Could you render the items as a numbered list, leaving out blank lines, starting at the line that contains "You are a computer-use agent. The" and ending after the line that contains "point(43,133)"?

[Element and text location data]
········

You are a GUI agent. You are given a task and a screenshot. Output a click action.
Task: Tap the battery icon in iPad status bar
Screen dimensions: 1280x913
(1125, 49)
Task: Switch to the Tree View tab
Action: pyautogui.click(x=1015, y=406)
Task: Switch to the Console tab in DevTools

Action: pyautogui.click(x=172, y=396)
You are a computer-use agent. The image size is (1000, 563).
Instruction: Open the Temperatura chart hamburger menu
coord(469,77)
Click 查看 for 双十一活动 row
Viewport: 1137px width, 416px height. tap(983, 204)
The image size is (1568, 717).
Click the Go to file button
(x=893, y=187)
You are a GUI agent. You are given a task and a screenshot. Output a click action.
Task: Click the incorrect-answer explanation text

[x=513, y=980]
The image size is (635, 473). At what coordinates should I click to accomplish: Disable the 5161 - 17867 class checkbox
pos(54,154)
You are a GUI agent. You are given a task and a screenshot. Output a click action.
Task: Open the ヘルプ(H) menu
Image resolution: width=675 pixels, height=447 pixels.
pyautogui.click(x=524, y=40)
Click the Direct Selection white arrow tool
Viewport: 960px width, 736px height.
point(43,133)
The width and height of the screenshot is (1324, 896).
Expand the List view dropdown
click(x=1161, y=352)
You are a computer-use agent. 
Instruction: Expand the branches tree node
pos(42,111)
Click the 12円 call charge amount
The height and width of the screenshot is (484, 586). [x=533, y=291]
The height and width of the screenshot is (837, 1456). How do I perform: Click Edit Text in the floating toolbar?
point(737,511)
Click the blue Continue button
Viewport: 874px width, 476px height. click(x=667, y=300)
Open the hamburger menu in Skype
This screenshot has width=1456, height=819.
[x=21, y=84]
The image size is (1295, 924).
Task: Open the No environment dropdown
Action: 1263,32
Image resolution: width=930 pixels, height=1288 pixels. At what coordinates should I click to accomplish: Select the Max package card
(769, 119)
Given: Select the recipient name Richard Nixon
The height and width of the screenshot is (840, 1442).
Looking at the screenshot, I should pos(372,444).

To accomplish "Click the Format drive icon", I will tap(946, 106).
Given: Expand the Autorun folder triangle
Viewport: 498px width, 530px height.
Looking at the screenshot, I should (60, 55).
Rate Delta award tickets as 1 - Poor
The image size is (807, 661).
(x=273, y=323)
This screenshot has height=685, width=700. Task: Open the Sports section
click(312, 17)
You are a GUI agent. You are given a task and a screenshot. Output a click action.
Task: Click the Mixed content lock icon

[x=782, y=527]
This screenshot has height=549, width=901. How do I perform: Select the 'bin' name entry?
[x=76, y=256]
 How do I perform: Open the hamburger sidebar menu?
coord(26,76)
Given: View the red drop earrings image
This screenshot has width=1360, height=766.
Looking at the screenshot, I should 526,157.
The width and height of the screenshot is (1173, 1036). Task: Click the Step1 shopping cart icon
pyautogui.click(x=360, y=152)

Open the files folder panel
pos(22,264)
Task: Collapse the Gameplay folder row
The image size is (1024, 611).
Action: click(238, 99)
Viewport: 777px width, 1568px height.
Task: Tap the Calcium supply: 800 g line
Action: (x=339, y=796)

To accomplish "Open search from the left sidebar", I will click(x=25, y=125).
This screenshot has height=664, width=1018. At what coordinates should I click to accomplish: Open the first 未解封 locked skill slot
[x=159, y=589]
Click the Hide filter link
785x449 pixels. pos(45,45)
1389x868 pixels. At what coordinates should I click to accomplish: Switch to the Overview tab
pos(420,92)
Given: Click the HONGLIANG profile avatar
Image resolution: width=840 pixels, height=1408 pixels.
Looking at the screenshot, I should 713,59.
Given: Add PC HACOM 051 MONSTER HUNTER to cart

········

> [Expected answer]:
1. You are a computer-use agent. The image size is (1000, 563).
2. Instruction: Open the Temperatura chart hamburger menu
3. coord(469,77)
4. Click 查看 for 双十一活动 row
5. Viewport: 1137px width, 416px height. tap(983, 204)
6. The image size is (1568, 717).
7. Click the Go to file button
8. (x=893, y=187)
9. You are a GUI agent. You are given a task and a screenshot. Output a click action.
10. Task: Click the incorrect-answer explanation text
11. [x=513, y=980]
12. The image size is (635, 473). At what coordinates should I click to accomplish: Disable the 5161 - 17867 class checkbox
13. pos(54,154)
14. You are a GUI agent. You are given a task and a screenshot. Output a click action.
15. Task: Open the ヘルプ(H) menu
16. Image resolution: width=675 pixels, height=447 pixels.
17. pyautogui.click(x=524, y=40)
18. Click the Direct Selection white arrow tool
19. Viewport: 960px width, 736px height.
20. point(43,133)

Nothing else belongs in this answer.